## Goal of the exercise
Apart from the images, reproduce all of the data word for word.

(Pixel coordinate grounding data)

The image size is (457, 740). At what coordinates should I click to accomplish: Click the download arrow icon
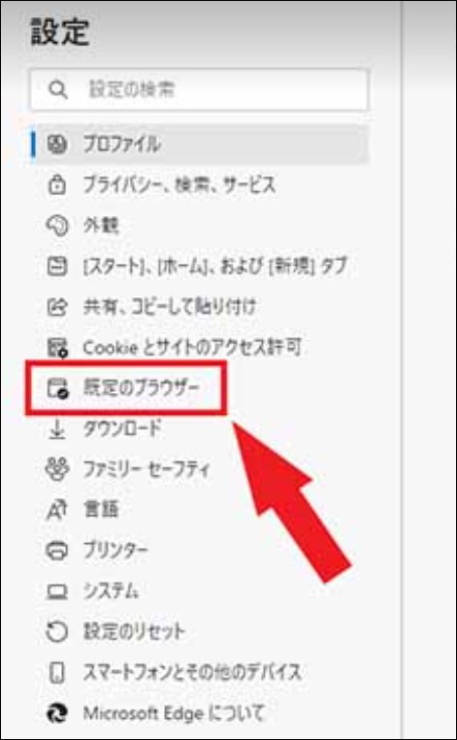(57, 429)
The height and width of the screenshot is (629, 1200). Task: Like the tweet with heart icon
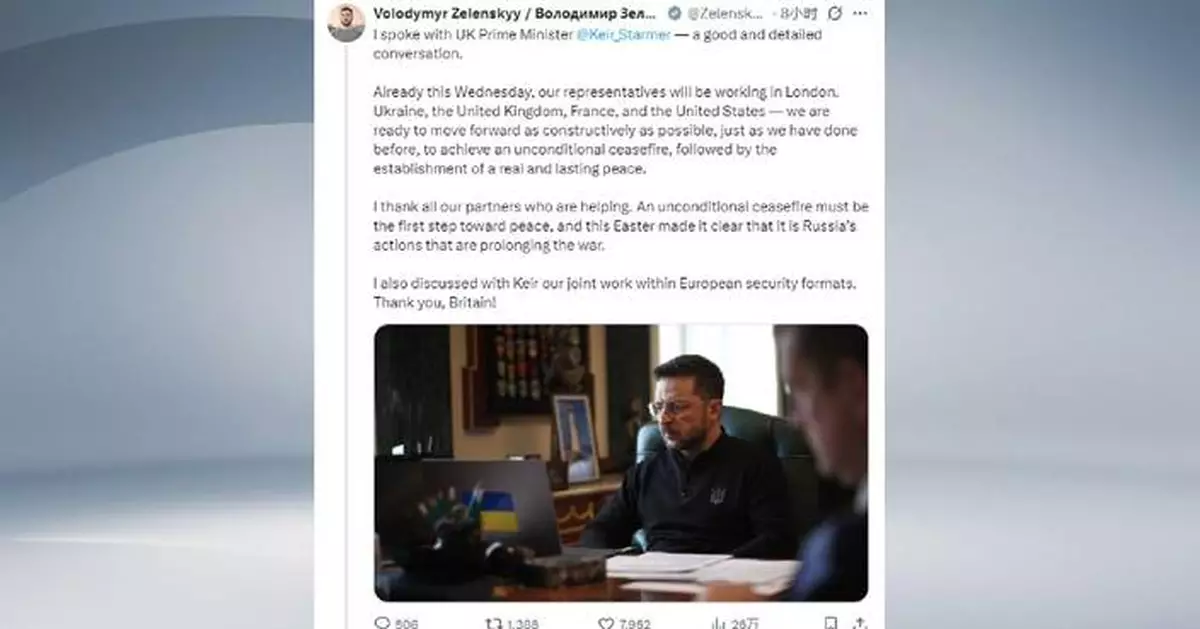(605, 622)
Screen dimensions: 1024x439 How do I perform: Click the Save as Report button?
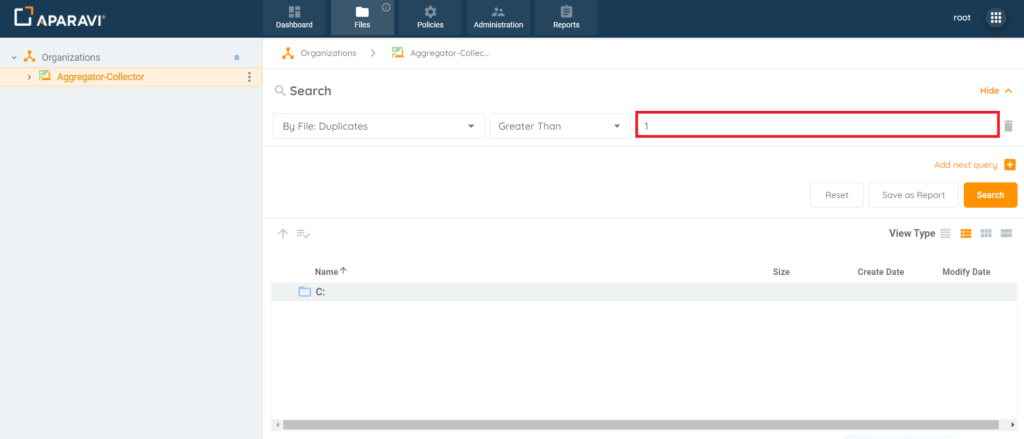pyautogui.click(x=913, y=195)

## Output for this task
The image size is (457, 740). At what coordinates should I click to accomplish: Click the download arrow icon
(57, 429)
The height and width of the screenshot is (629, 1200). Task: Like the tweet with heart icon
(605, 622)
Screen dimensions: 1024x439 How do I perform: Click the Save as Report button?
pyautogui.click(x=913, y=195)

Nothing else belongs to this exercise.